Implemented in src/analyzers/curseScorer.ts:

curseScore = totalChanges × log₂(authors+1) × exp(−0.5 × ageInYears) × log₂(churn+2) × acceleration × 100 totalChanges = non-merge commits touching the file authors = unique commit authors on that file ageInYears = time since first commit (decay — old stable files score lower) churn = change frequency derived from commit timeline acceleration = ratio of recent change rate vs historical rate (worsening files rank higher)

Exponential decay means old chaos that has stabilized scores lower. Acceleration means recently worsening files rank higher than files with similar totals that have levelled off.

Worked example (VSCode extHost.protocol.ts): 1,762 changes × log₂(99) × exp(−0.5 × ~3.2) × log₂(churn+2) × acceleration × 100 ≈ 108,065. Values are rounded.

What counts as a commit?

All non-merge commits. Merge commits are excluded to avoid double-counting changes from feature branches.

Are bots excluded?

Yes. Commits from accounts matching bot patterns — dependabot, renovate, github-actions, and similar — are excluded from authorship calculations.

How are file renames handled?

Via git log --follow. A file's full authorship history is preserved across renames throughout the repository's lifetime.

What files are excluded?

Generated files, config, docs, lock files, vendored code, and build scripts. Only source files are ranked. The filter is best-effort — edge cases may exist.

Causation or correlation?

Correlation only. This data shows ownership concentration co-exists with large contributor bases. It does not explain why, nor predict failures.

What was excluded entirely?

Rust (168k files — exceeded memory limits during analysis). All 26 other repositories completed successfully.

Noise filter patterns applied

Limitations

What this data does
and doesn't show

Documenting limitations is not a hedge — it is the difference between a credible analysis and a marketing document.

⚠ Most important

Analysis window varies by repo

Several repos show round commit counts (1,000; 2,000) — these reflect the tool's analysis window, not full repository history. React has ~20,000 real commits; TensorFlow ~170,000. BF-1 findings are valid within the window. Full history re-runs are planned for v2.0.

Authorship ≠ knowledge

Commit authorship is a proxy

BF-1 means one author owns the majority of recorded commits. It does not measure who has reviewed the code, read it, or could maintain it. Objective and reproducible, but imperfect.

Snapshot in time

Results reflect June 9, 2026

All 26 repos analyzed at specific commit SHAs (see research/README.md). Results will differ after significant contributor activity. Concentration can improve — Vite proves this.

Identity

Authors identified by commit signature

One person using two email addresses counts as two authors. Co-authored commits are attributed to the first listed author. Both factors could slightly undercount real unique contributors.

Scope

Source files only

Generated, vendored, config, docs, and lock files are excluded from cursed file rankings and BF-1 counts where possible. The filter is best-effort — some edge cases may have slipped through.

Interpretation

Correlation, not causation

BF-1 modules co-exist with large contributor bases across every project analyzed. This data does not explain why, nor predict failures. A BF-1 module is a risk indicator, not a guarantee of problems.

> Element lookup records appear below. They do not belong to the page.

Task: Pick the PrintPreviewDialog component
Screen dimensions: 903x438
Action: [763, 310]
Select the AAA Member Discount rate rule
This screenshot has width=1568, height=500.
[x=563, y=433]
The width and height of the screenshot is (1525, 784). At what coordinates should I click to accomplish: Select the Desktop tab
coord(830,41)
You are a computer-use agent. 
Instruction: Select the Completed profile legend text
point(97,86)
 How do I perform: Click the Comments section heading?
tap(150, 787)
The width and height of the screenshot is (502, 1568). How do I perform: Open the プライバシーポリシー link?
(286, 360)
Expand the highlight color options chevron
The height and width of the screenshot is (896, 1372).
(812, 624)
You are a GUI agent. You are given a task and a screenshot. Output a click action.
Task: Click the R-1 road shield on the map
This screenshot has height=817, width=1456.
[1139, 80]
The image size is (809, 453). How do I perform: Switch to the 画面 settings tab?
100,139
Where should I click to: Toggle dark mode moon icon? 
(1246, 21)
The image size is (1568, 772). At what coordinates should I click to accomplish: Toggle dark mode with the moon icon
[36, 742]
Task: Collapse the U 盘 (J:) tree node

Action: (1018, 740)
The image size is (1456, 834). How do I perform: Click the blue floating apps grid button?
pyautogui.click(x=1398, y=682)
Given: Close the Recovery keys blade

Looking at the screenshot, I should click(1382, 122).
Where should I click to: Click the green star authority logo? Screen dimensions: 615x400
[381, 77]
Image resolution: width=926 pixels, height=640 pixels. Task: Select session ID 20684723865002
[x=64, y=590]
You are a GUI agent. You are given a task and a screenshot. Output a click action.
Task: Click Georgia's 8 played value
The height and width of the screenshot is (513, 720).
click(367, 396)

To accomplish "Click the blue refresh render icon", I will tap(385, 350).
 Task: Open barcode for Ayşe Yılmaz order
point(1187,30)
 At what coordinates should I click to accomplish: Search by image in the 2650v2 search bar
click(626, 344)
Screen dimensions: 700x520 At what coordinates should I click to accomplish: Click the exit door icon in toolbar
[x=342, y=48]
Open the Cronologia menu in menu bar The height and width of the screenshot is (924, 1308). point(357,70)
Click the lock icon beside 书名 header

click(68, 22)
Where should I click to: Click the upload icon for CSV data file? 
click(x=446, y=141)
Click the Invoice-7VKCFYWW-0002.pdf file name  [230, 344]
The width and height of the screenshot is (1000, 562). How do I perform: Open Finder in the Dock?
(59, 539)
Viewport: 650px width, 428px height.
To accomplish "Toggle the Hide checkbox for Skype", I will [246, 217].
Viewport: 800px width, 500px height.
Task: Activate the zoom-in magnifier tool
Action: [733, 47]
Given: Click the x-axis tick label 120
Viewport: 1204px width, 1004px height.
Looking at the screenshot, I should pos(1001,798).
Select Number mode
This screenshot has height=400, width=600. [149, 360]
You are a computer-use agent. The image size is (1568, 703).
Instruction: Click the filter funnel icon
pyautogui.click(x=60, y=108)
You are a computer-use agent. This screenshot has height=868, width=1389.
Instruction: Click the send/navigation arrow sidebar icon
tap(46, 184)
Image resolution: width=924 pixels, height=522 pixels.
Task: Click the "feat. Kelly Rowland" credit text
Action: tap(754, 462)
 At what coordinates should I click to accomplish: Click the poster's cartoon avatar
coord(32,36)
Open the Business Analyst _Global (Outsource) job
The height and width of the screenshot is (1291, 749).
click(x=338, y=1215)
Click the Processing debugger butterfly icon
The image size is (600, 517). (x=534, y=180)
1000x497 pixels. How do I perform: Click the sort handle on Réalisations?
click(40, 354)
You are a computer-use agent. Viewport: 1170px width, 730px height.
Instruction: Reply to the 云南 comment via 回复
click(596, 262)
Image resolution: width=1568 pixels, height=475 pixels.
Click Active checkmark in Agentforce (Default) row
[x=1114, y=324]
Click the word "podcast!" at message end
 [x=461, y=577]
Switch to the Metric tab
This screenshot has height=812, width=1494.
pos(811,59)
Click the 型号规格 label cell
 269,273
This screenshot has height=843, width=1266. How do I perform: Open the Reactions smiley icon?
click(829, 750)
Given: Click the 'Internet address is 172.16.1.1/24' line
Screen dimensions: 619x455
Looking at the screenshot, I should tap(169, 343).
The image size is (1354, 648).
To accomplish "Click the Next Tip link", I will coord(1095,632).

On round commit numbers: repos showing exactly 1,000 or 2,000 commits were analyzed within git-archaeologist's default window. The full repository has more history. Bus factor and curse score findings are valid within the analyzed window — but commits and authors figures reflect the window, not project lifetime. Rows marked in the data table.

Reproducibility

Raw data & reproduction

Per-repository JSON outputs are published alongside this report. Each file contains the full analysis: cursed files array, bus factor breakdown, file statistics, and the commit SHA at time of analysis.

npm install -g git-archaeologist git-arch analyze /path/to/repo --json

Repository commit SHAs are in research/README.md. All 26 JSON files are available individually.

About git-archaeologist

An open-source CLI for analyzing code ownership and complexity patterns in git repositories. This report benchmarks the tool against 26 major OSS projects.